Entries supplied section start

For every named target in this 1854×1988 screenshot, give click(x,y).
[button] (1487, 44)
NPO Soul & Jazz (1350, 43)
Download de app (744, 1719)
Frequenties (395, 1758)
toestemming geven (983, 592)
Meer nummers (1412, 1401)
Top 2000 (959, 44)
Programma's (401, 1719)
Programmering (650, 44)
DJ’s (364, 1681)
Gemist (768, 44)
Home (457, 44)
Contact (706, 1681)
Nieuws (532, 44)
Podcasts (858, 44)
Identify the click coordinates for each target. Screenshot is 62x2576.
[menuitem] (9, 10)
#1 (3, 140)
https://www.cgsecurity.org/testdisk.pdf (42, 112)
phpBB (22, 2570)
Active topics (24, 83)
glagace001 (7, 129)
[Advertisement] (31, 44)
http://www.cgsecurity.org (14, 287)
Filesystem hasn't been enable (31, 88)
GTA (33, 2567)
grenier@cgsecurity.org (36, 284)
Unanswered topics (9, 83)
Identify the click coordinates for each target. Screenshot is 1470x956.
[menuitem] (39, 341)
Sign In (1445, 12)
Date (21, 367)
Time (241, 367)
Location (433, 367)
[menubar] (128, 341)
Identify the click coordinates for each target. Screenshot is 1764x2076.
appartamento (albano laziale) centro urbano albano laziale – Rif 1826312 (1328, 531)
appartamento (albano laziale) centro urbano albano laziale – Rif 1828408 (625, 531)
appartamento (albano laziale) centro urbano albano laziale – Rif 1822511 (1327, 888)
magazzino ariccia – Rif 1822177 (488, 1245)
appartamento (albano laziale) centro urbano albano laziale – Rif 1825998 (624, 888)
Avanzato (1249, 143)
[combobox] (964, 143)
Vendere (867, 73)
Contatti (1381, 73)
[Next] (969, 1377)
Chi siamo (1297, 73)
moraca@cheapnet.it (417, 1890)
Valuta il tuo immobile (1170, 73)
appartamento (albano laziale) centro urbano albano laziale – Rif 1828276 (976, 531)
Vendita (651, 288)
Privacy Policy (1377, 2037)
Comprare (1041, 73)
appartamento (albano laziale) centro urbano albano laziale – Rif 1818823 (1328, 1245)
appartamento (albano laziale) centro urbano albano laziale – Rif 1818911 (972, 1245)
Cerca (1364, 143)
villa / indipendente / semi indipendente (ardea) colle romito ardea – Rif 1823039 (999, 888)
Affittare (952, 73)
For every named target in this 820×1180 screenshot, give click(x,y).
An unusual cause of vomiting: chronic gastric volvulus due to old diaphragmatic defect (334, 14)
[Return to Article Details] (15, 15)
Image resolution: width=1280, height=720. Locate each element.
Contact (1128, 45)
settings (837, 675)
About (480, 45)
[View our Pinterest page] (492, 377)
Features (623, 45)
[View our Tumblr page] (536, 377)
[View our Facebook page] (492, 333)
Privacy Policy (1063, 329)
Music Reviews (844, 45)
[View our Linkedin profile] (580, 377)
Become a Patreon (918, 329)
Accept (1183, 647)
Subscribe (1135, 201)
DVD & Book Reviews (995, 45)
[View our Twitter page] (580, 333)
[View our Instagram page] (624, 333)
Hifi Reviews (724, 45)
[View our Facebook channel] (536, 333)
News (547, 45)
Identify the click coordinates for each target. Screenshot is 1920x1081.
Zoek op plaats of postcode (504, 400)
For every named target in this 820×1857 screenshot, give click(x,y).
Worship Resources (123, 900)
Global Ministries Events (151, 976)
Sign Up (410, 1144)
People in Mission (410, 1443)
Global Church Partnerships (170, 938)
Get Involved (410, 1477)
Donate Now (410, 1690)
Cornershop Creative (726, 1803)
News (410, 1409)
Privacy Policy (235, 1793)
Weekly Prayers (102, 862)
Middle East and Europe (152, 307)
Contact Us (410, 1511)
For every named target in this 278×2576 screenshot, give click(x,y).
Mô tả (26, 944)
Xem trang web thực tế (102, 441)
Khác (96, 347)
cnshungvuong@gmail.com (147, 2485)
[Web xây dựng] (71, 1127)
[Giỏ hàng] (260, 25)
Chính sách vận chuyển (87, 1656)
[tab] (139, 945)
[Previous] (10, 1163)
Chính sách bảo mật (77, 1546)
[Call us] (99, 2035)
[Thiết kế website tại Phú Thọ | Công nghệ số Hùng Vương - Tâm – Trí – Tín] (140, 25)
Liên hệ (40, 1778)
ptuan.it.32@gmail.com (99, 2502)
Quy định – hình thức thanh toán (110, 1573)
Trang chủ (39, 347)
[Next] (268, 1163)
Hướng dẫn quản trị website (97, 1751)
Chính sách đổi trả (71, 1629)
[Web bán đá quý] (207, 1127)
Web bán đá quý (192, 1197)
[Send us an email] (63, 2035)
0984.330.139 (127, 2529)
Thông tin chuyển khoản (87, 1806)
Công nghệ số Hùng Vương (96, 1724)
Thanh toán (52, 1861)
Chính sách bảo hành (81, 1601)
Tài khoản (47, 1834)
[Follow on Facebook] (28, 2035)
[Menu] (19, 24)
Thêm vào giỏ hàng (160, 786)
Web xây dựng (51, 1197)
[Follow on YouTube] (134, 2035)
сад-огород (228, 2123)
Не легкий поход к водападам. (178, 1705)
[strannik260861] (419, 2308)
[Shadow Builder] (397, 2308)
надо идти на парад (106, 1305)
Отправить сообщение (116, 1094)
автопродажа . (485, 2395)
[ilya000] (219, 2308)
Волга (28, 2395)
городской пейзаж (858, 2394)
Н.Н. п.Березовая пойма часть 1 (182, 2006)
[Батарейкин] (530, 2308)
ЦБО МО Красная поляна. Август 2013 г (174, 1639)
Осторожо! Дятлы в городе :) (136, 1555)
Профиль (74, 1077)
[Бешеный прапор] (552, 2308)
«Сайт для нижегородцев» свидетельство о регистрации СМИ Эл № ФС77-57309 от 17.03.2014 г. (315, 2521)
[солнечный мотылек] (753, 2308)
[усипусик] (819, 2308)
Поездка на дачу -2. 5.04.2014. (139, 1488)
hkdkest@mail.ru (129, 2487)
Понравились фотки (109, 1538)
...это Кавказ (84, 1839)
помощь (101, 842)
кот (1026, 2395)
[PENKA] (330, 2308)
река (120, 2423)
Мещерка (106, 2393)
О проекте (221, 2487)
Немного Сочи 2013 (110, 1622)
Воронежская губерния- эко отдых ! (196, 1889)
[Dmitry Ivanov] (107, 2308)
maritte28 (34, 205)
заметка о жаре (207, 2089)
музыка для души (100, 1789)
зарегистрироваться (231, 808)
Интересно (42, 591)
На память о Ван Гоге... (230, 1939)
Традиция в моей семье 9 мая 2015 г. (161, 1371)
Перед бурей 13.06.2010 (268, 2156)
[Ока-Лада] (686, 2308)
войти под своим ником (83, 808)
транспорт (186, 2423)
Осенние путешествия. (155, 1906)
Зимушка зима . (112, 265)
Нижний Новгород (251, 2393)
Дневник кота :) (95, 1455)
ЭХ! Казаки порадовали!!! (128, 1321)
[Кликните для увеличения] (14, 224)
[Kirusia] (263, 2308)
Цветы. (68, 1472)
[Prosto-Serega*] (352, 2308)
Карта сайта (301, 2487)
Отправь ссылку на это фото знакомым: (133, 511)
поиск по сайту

Entries supplied section end

* **Directions for this task**:
Give back every line from the beginning of the records through the line holding "[menubar] (128, 341)", exactly as it reads, and leave out the rest.

* **Response area**:
For every named target in this 1854×1988 screenshot, give click(x,y).
[button] (1487, 44)
NPO Soul & Jazz (1350, 43)
Download de app (744, 1719)
Frequenties (395, 1758)
toestemming geven (983, 592)
Meer nummers (1412, 1401)
Top 2000 (959, 44)
Programma's (401, 1719)
Programmering (650, 44)
DJ’s (364, 1681)
Gemist (768, 44)
Home (457, 44)
Contact (706, 1681)
Nieuws (532, 44)
Podcasts (858, 44)
Identify the click coordinates for each target. Screenshot is 62x2576.
[menuitem] (9, 10)
#1 (3, 140)
https://www.cgsecurity.org/testdisk.pdf (42, 112)
phpBB (22, 2570)
Active topics (24, 83)
glagace001 (7, 129)
[Advertisement] (31, 44)
http://www.cgsecurity.org (14, 287)
Filesystem hasn't been enable (31, 88)
GTA (33, 2567)
grenier@cgsecurity.org (36, 284)
Unanswered topics (9, 83)
Identify the click coordinates for each target. Screenshot is 1470x956.
[menuitem] (39, 341)
Sign In (1445, 12)
Date (21, 367)
Time (241, 367)
Location (433, 367)
[menubar] (128, 341)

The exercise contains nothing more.